Buddhists believe firmly in connection. We don’t always see eye-to-eye on other tenets — reincarnation, the divinity of leadership, vegetarianism. There are more. But that all things are connected? I know of no Buddhist who believes otherwise.
It seems so very simple to me. And it has since I was a small child: each of us, animate or in-, touches the being of everyone/thing we come into contact with.

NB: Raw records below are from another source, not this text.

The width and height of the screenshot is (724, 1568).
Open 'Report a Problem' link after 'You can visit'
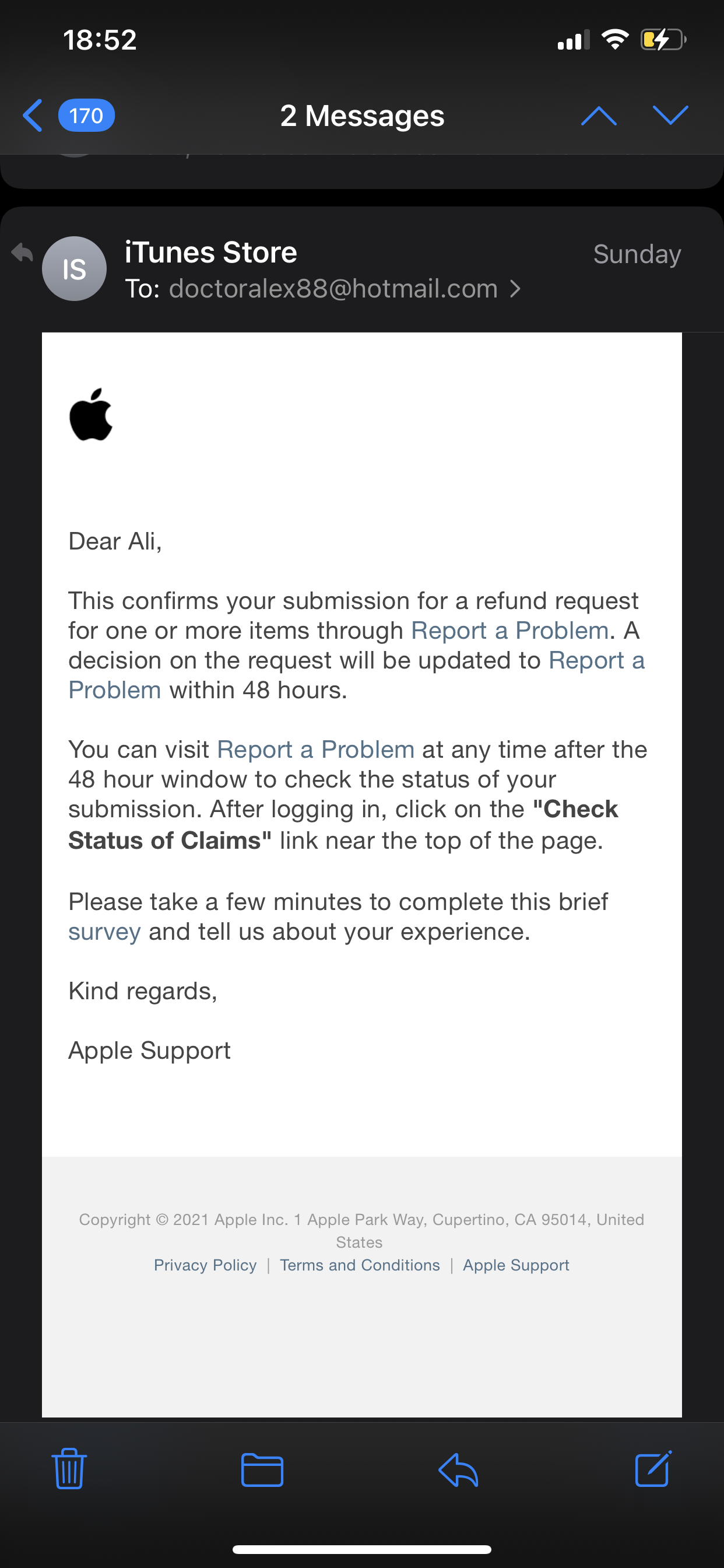[x=316, y=750]
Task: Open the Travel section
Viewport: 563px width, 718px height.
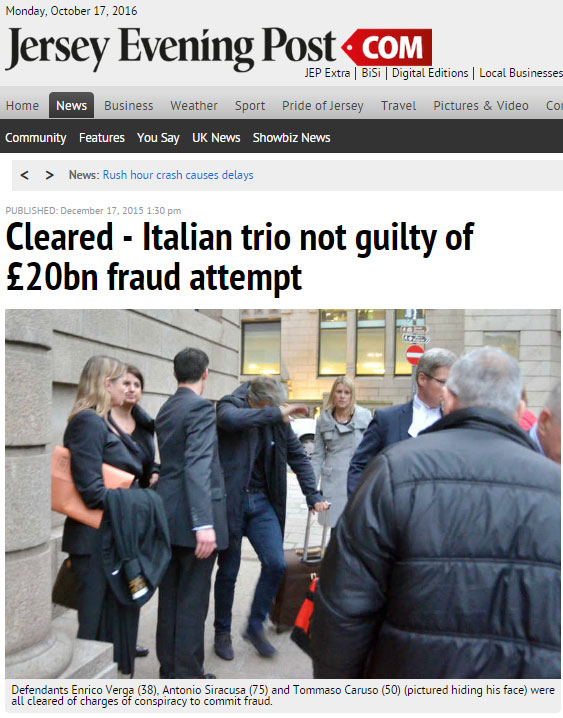Action: 399,105
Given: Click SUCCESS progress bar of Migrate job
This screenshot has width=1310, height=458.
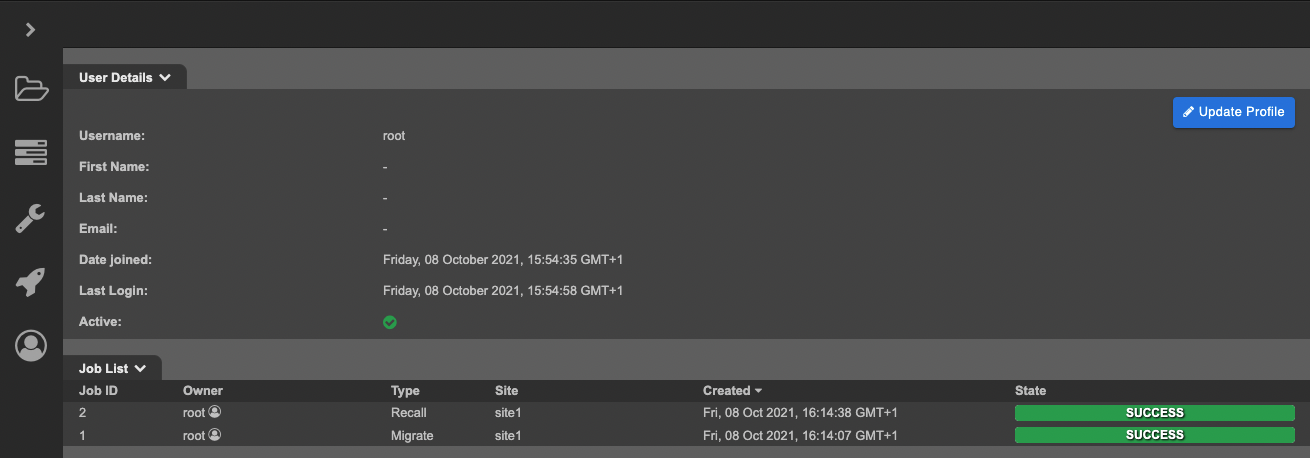Looking at the screenshot, I should pyautogui.click(x=1154, y=435).
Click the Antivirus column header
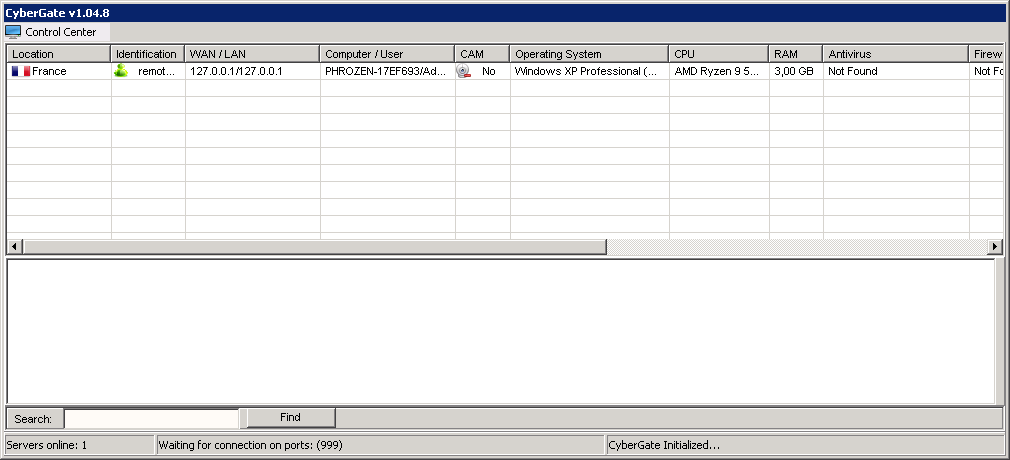1010x460 pixels. (x=895, y=54)
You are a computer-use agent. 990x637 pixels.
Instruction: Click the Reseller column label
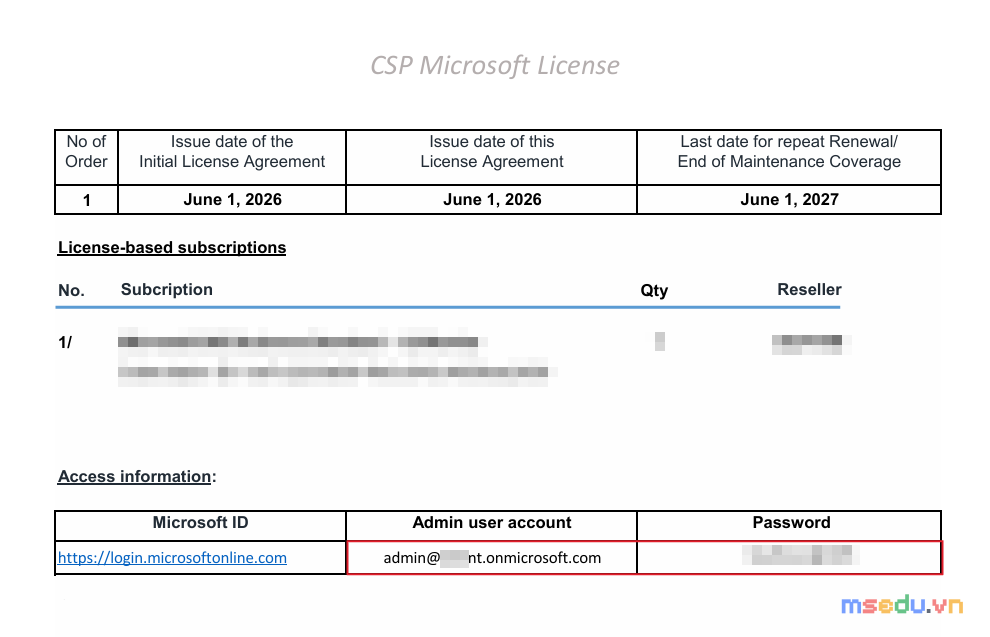(809, 290)

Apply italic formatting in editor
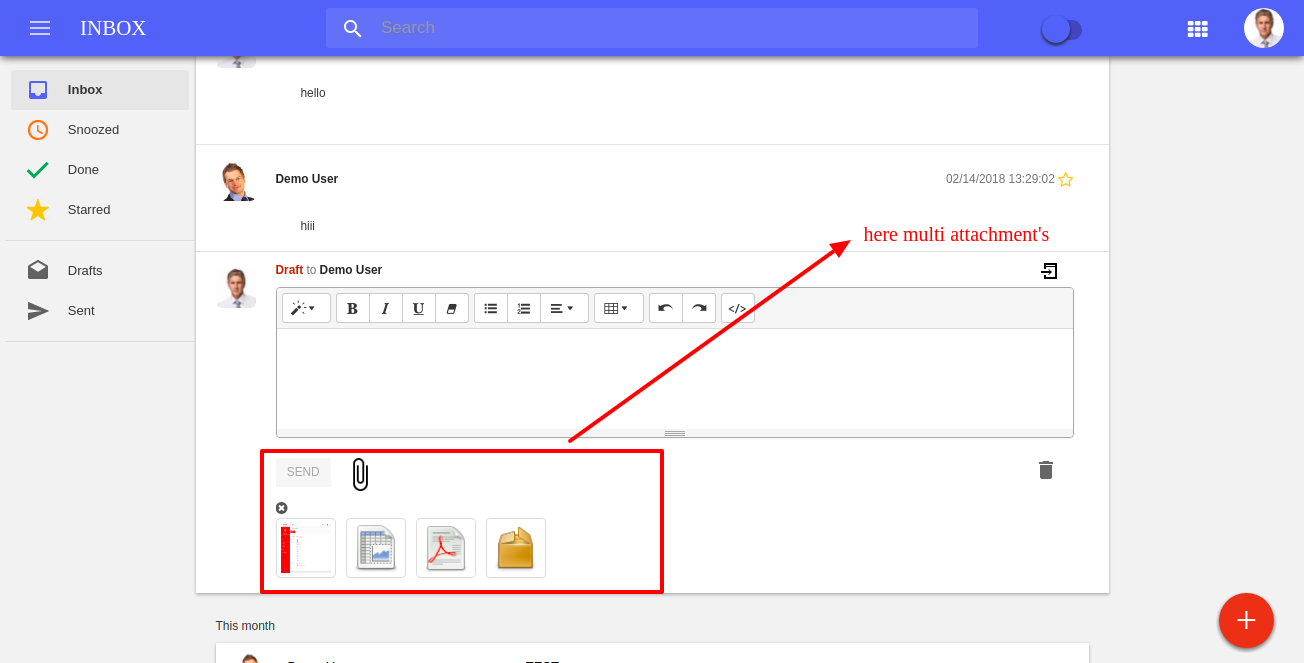coord(385,308)
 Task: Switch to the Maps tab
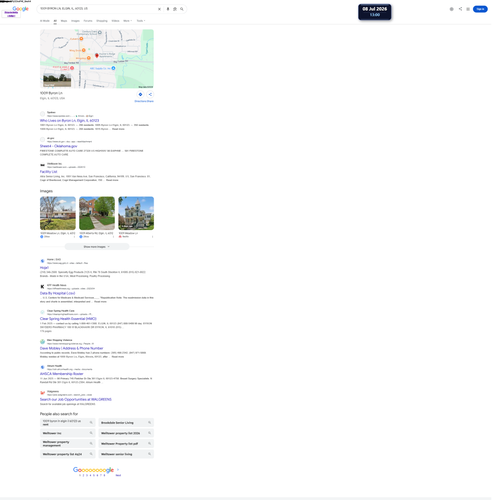tap(64, 21)
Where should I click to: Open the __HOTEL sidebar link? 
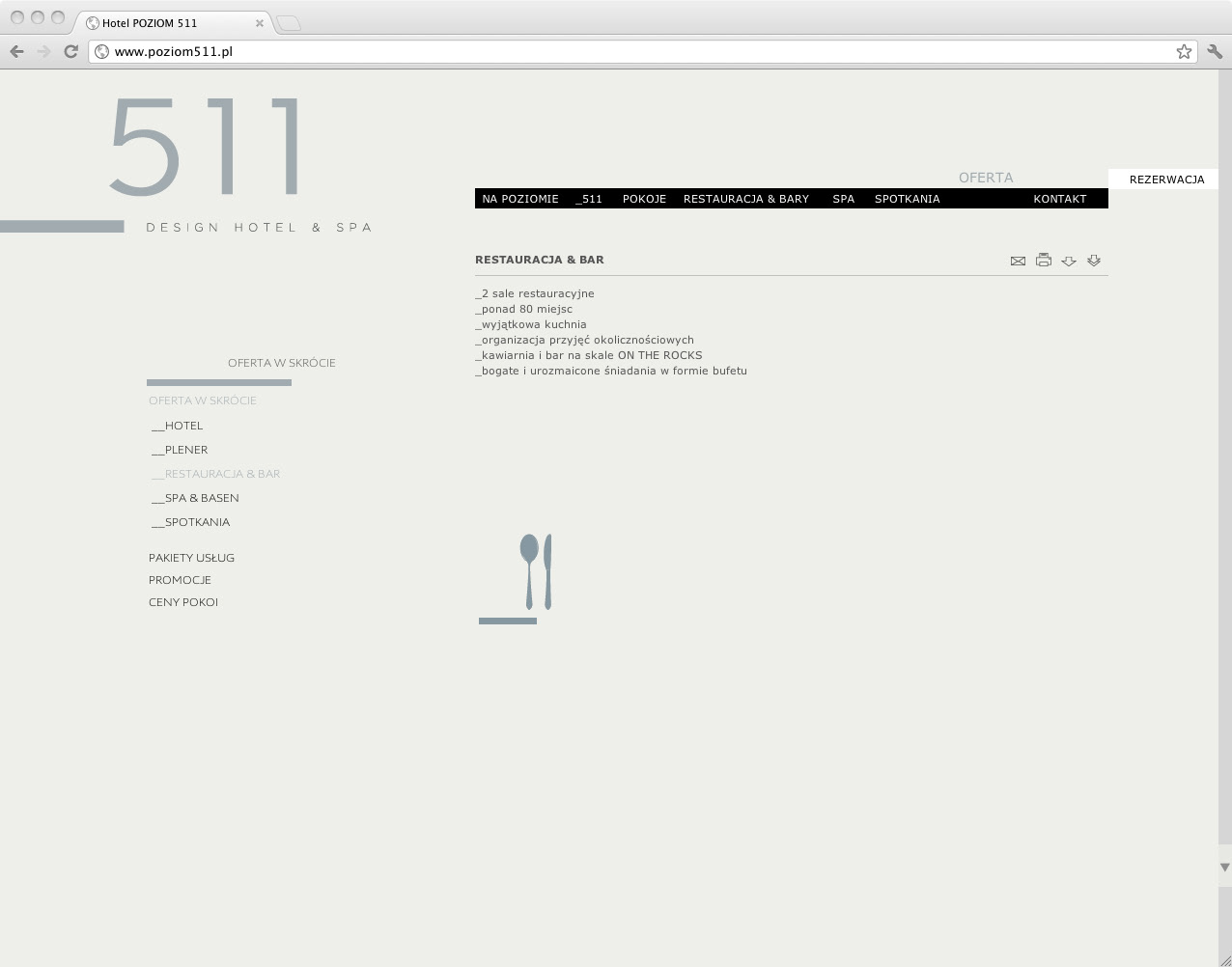[178, 426]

I’m not convinced of the ‘butterfly effect,’ which posits that infinitesimal changes in a system can result in large results, later. But I do believe that my actions impact all my surroundings. From the current (& obvious) trend in quantifying our carbon footprints, to the relatively insignificant action of walking across the wet grass to pick up my paper, there are consequences. I read recently that even several hundred years after cultivation, when land is examined — even when it’s reverted to 2nd-growth forest — you can tell the differences in the soil. Even a path from hundreds and hundreds of years leaves its mark.
Hence my efforts at tonglen, at trying to breathe peace into a disordered present. Far too often, I don’t remember. At my mother-in-law’s funeral, for instance, I could only hug my sisters-in-law, offering love & warmth physically. I totally lost the ability to think, to breathe in their grief & breathe out peace & comfort. Oh well, right? At least I knew they needed hugs!
But much of life happens on the fly, living it. We don’t get time to think, especially when littles are involved. I don’t contemplate, when I’m caring for my bumptious 2-year-old grandson; I react. 🙂
And that’s our major problem. With time, most of us can learn the ties that bind each of us one to another. But in the heat of an international tragedy, for instance, we revert to our basest instinct: fear. Fear governs our decisions, putting the saddest kinds of hate speech into the world. I always hope we’ve learned from past tragedies — how the refugees of Nazi Germany, turned away from America, were returned to die in horror. How the ‘refugees’ who came to America have paid us back a thousand-fold w/ their intelligence, entrepreneurship, their hard work. How Steve Jobs was the son of refugees. How Anne Frank was a refugee.
So when I try to understand hatred, I think first of how fear distorts our awareness of human connection. Which doesn’t fix things, of course. But it does help me not to fall into a similar pit of darkness.